Le livret est inspiré de Schiller, comme pour les opéras des années de galère Jeanne d’Arc, I masnadieri et Luisa Miller. Le drame de Schiller reprend des faits réels de la cour de Philippe II d’Espagne. C’est une vraie pièce de l’âge des lumières (1787), où par exemple le personnage du marquis de Posa, comme le Figaro quasi contemporain de Beaumarchais, est représentatif du courant humaniste présent chez beaucoup d’intellectuels de l’époque. Le marquis de Posa, ami de l’infant Carlos, prend clairement des risques vis-à-vis de l’aristocratie et du clergé (ici, le Grand Inquisiteur d’Espagne demande sa tête).
Sous la direction de Karajan, l’Orchestre philharmonique de Berlin est la première star de cette production. Ils sont magnifiques dans les quatre préludes, les cuivres par exemple pour l’ouverture et le prélude du dernier acte, les cordes pour le prélude du troisième acte.
Et quelle présence de tous ces artistes ! ils crèvent l’écran, par le timbre, la projection. Le ténor José Carreras à la voix de soleil illumine le rôle de l’infant maudit et malade. Mais, dans cette Espagne si terrible du XVIe siècle, où se joue un drame politico-religieux, c’est Ferruccio Furlanetto (le roi Philippe II) qui apparaît comme le plus impressionnant, aussi bien sur le plan vocal que sur le plan dramatique. Il incarne un souverain sinistre et tyrannique dans son grand air pour basse du début de l’acte III : Ella giammai m’amo… Sans parler de son affrontement assez terrifiant avec le Grand Inquisiteur (Matti Salminen, grande basse wagnérienne et verdienne, lui aussi remarquable).
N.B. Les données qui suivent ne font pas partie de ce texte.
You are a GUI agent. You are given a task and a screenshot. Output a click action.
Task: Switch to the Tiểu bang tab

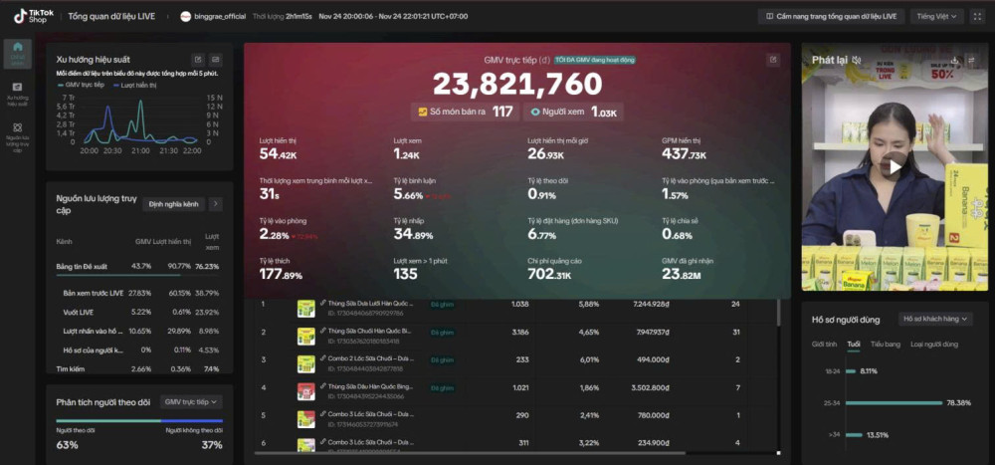885,345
Les autres grands rôles sont formidables également, Piero ‑Cappuccilli, grand baryton verdien très présent à l’opéra de Paris à l’époque, la mezzo grecque Agnes Baltsa, tous excellents. Un mot spécial pour la soprano Fiamma Izzo, une des dernières découvertes de Karajan à la fin de sa vie, et superbe dans ce film, mais qui décida de quitter la vie musicale vers ses trente ans pour se consacrer au cinéma.
La production, réalisée avec le soutien de notre regretté ami Michel Glotz, et l’enregistrement filmé qui nous est ‑parvenu sont saisissants dès le début (au tombeau de Charles Quint, empereur visiblement pourtant encore vivant). L’image en 4⁄3 fait naturellement son âge, mais quelle musique ! Cette prise en direct est bien plus vivante que beaucoup d’opéras filmés avec Karajan à l’époque, qui étaient souvent en play-back et donc très statiques malgré leur beauté (conseillons toutefois malgré cela Madame Butterfly, Otello…).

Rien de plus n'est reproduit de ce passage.